# Data supplied
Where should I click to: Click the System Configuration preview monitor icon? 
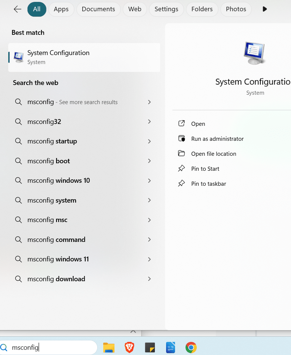[254, 52]
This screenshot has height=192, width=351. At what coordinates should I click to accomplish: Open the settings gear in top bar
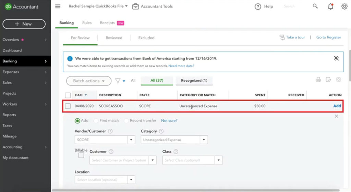point(344,6)
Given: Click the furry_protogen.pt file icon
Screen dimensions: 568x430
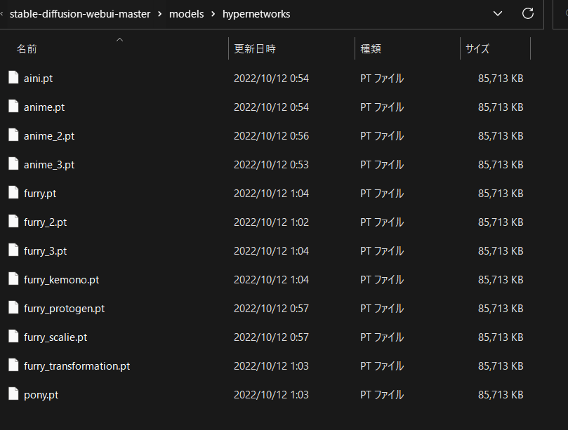Looking at the screenshot, I should (x=13, y=308).
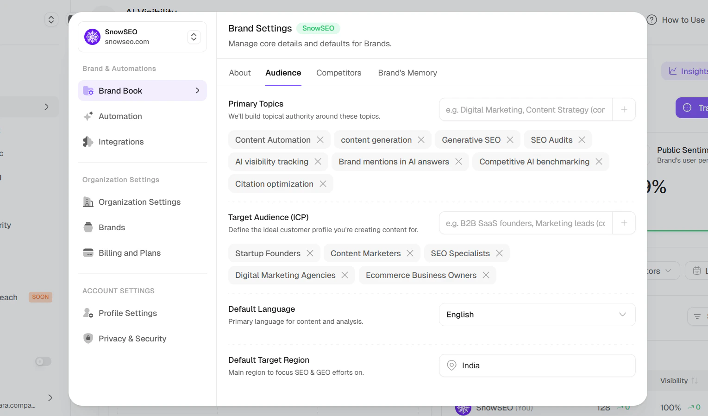Click the location pin in Default Target Region
Viewport: 708px width, 416px height.
451,366
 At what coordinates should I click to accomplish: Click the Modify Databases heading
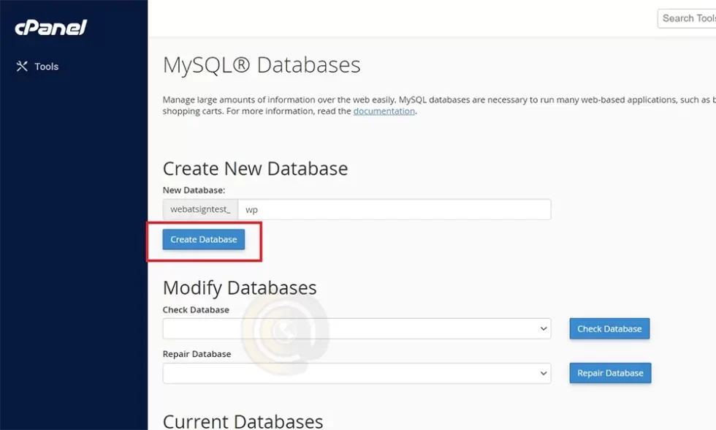pos(240,287)
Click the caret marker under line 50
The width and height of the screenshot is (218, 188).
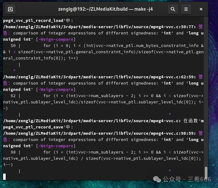pyautogui.click(x=14, y=71)
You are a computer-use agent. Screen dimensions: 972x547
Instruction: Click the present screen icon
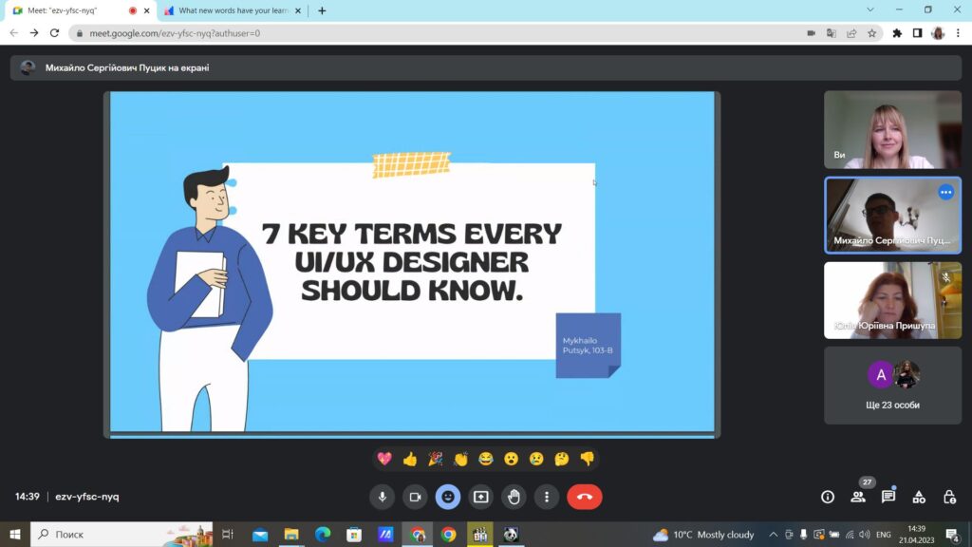pos(481,497)
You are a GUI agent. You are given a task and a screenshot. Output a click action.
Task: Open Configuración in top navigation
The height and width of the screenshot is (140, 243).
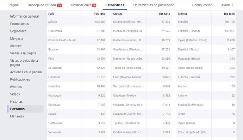[202, 5]
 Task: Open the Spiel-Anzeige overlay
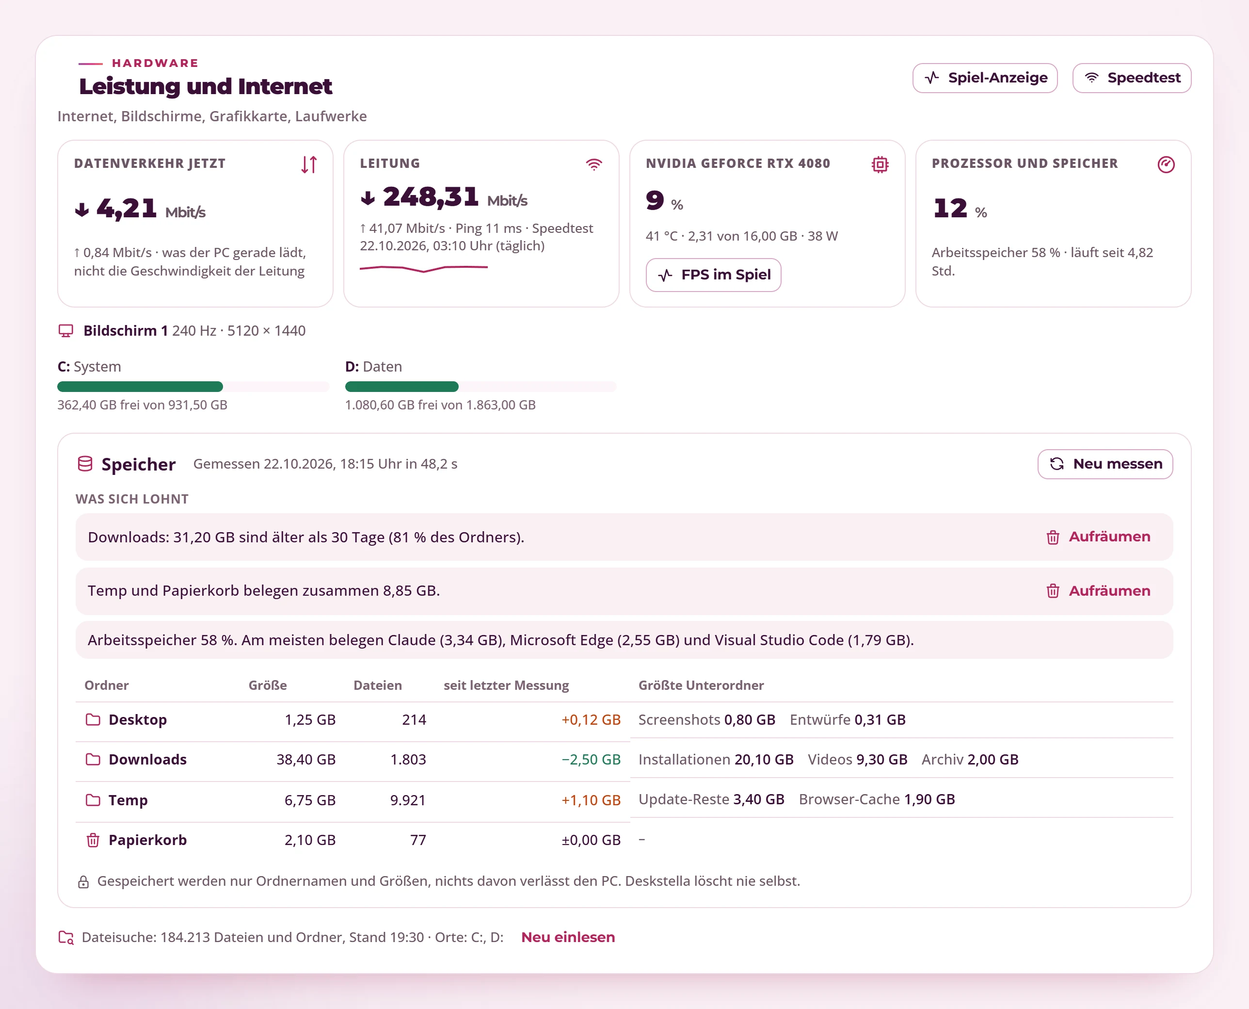tap(985, 78)
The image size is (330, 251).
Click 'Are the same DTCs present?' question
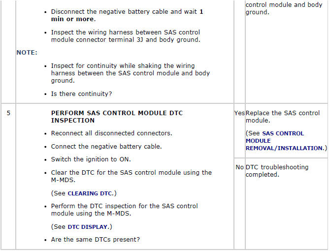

# Your objective
Gather every line from the listing above in which the word "agent" appears.

# Result of this exercise
You are a computer-use agent. Screen dimensions: 972x547
You are a GUI agent. You are given a task and a screenshot. Output a click action.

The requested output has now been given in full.